• _Stored items_
::::

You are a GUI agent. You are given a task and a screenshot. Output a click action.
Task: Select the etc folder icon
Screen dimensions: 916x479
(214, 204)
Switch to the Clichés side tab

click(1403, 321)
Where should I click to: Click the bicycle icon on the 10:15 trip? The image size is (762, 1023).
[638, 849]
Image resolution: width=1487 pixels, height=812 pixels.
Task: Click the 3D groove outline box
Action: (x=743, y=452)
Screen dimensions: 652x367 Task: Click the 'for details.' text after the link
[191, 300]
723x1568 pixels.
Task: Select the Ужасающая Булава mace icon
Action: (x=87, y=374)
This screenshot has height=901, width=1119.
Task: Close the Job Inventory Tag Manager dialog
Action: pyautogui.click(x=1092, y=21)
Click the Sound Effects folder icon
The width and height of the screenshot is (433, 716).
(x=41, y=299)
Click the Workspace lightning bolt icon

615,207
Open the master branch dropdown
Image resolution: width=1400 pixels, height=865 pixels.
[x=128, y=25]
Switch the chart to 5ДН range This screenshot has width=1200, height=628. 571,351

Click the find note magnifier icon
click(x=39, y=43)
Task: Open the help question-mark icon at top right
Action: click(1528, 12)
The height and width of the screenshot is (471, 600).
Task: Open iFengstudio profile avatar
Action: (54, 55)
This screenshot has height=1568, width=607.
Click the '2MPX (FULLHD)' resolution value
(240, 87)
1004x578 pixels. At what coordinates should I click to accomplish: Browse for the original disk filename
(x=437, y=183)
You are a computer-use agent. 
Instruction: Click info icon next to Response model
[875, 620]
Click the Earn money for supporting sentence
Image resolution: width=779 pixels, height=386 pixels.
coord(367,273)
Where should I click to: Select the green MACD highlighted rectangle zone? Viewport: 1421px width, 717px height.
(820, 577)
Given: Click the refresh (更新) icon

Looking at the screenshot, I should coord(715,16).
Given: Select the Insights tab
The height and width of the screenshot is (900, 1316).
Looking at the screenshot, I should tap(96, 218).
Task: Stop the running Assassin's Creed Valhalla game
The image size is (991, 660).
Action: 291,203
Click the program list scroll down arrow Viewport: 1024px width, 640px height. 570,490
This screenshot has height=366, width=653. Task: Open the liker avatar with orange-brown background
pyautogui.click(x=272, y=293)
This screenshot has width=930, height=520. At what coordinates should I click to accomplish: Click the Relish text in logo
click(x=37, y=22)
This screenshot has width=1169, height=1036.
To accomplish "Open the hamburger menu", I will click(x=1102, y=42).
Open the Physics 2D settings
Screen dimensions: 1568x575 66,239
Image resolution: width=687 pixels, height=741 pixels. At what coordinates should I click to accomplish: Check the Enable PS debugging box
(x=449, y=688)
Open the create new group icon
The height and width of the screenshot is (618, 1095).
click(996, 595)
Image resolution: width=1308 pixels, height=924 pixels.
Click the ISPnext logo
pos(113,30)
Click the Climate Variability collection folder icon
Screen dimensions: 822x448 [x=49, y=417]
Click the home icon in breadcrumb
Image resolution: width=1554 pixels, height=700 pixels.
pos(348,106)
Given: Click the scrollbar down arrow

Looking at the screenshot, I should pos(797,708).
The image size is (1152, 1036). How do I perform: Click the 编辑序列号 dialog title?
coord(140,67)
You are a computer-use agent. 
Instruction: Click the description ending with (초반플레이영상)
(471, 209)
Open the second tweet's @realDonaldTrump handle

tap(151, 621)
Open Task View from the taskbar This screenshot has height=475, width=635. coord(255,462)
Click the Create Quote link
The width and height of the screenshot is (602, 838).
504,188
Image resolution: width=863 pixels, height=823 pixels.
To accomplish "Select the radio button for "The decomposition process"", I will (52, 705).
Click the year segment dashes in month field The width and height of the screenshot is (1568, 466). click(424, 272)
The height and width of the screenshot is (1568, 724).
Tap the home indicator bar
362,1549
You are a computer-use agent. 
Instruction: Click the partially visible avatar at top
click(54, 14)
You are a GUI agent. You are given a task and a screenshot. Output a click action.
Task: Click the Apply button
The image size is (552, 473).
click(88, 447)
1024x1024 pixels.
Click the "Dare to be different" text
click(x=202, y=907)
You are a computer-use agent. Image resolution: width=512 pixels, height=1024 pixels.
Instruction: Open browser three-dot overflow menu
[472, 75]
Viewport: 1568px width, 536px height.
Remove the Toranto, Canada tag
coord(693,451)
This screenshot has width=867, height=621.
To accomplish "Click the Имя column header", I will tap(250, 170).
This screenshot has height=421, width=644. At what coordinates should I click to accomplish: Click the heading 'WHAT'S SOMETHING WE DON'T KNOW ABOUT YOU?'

::::

• _How to complete this task_
In full and word for word, restate the data.

• _Your solution_
You are a GUI agent. You are given a task and a screenshot. Output a click action.
Task: Select the etc folder icon
Screen dimensions: 916x479
(214, 204)
Switch to the Clichés side tab

click(1403, 321)
Where should I click to: Click the bicycle icon on the 10:15 trip? The image size is (762, 1023).
[638, 849]
Image resolution: width=1487 pixels, height=812 pixels.
Task: Click the 3D groove outline box
Action: (x=743, y=452)
Screen dimensions: 652x367 Task: Click the 'for details.' text after the link
[191, 300]
723x1568 pixels.
Task: Select the Ужасающая Булава mace icon
Action: (x=87, y=374)
This screenshot has height=901, width=1119.
Task: Close the Job Inventory Tag Manager dialog
Action: pyautogui.click(x=1092, y=21)
Click the Sound Effects folder icon
The width and height of the screenshot is (433, 716).
(x=41, y=299)
Click the Workspace lightning bolt icon

615,207
Open the master branch dropdown
Image resolution: width=1400 pixels, height=865 pixels.
[x=128, y=25]
Switch the chart to 5ДН range This screenshot has width=1200, height=628. 571,351

Click the find note magnifier icon
click(x=39, y=43)
Task: Open the help question-mark icon at top right
Action: click(1528, 12)
The height and width of the screenshot is (471, 600).
Task: Open iFengstudio profile avatar
Action: (54, 55)
This screenshot has height=1568, width=607.
Click the '2MPX (FULLHD)' resolution value
(240, 87)
1004x578 pixels. At what coordinates should I click to accomplish: Browse for the original disk filename
(x=437, y=183)
You are a computer-use agent. 
Instruction: Click info icon next to Response model
[875, 620]
Click the Earn money for supporting sentence
Image resolution: width=779 pixels, height=386 pixels.
coord(367,273)
Where should I click to: Select the green MACD highlighted rectangle zone? Viewport: 1421px width, 717px height.
(820, 577)
Given: Click the refresh (更新) icon

Looking at the screenshot, I should coord(715,16).
Given: Select the Insights tab
The height and width of the screenshot is (900, 1316).
Looking at the screenshot, I should tap(96, 218).
Task: Stop the running Assassin's Creed Valhalla game
The image size is (991, 660).
Action: 291,203
Click the program list scroll down arrow Viewport: 1024px width, 640px height. 570,490
This screenshot has height=366, width=653. Task: Open the liker avatar with orange-brown background
pyautogui.click(x=272, y=293)
This screenshot has width=930, height=520. At what coordinates should I click to accomplish: Click the Relish text in logo
click(x=37, y=22)
This screenshot has width=1169, height=1036.
To accomplish "Open the hamburger menu", I will click(x=1102, y=42).
Open the Physics 2D settings
Screen dimensions: 1568x575 66,239
Image resolution: width=687 pixels, height=741 pixels. At what coordinates should I click to accomplish: Check the Enable PS debugging box
(x=449, y=688)
Open the create new group icon
The height and width of the screenshot is (618, 1095).
click(996, 595)
Image resolution: width=1308 pixels, height=924 pixels.
Click the ISPnext logo
pos(113,30)
Click the Climate Variability collection folder icon
Screen dimensions: 822x448 [x=49, y=417]
Click the home icon in breadcrumb
Image resolution: width=1554 pixels, height=700 pixels.
pos(348,106)
Given: Click the scrollbar down arrow

Looking at the screenshot, I should pos(797,708).
The image size is (1152, 1036). How do I perform: Click the 编辑序列号 dialog title?
coord(140,67)
You are a computer-use agent. 
Instruction: Click the description ending with (초반플레이영상)
(471, 209)
Open the second tweet's @realDonaldTrump handle

tap(151, 621)
Open Task View from the taskbar This screenshot has height=475, width=635. coord(255,462)
Click the Create Quote link
The width and height of the screenshot is (602, 838).
504,188
Image resolution: width=863 pixels, height=823 pixels.
To accomplish "Select the radio button for "The decomposition process"", I will (52, 705).
Click the year segment dashes in month field The width and height of the screenshot is (1568, 466). click(424, 272)
The height and width of the screenshot is (1568, 724).
Tap the home indicator bar
362,1549
You are a computer-use agent. 
Instruction: Click the partially visible avatar at top
click(54, 14)
You are a GUI agent. You are given a task and a screenshot. Output a click action.
Task: Click the Apply button
The image size is (552, 473).
click(88, 447)
1024x1024 pixels.
Click the "Dare to be different" text
click(x=202, y=907)
You are a computer-use agent. Image resolution: width=512 pixels, height=1024 pixels.
Instruction: Open browser three-dot overflow menu
[472, 75]
Viewport: 1568px width, 536px height.
Remove the Toranto, Canada tag
coord(693,451)
This screenshot has width=867, height=621.
To accomplish "Click the Имя column header", I will tap(250, 170).
This screenshot has height=421, width=644. At what coordinates should I click to accomplish: Click the heading 'WHAT'S SOMETHING WE DON'T KNOW ABOUT YOU?'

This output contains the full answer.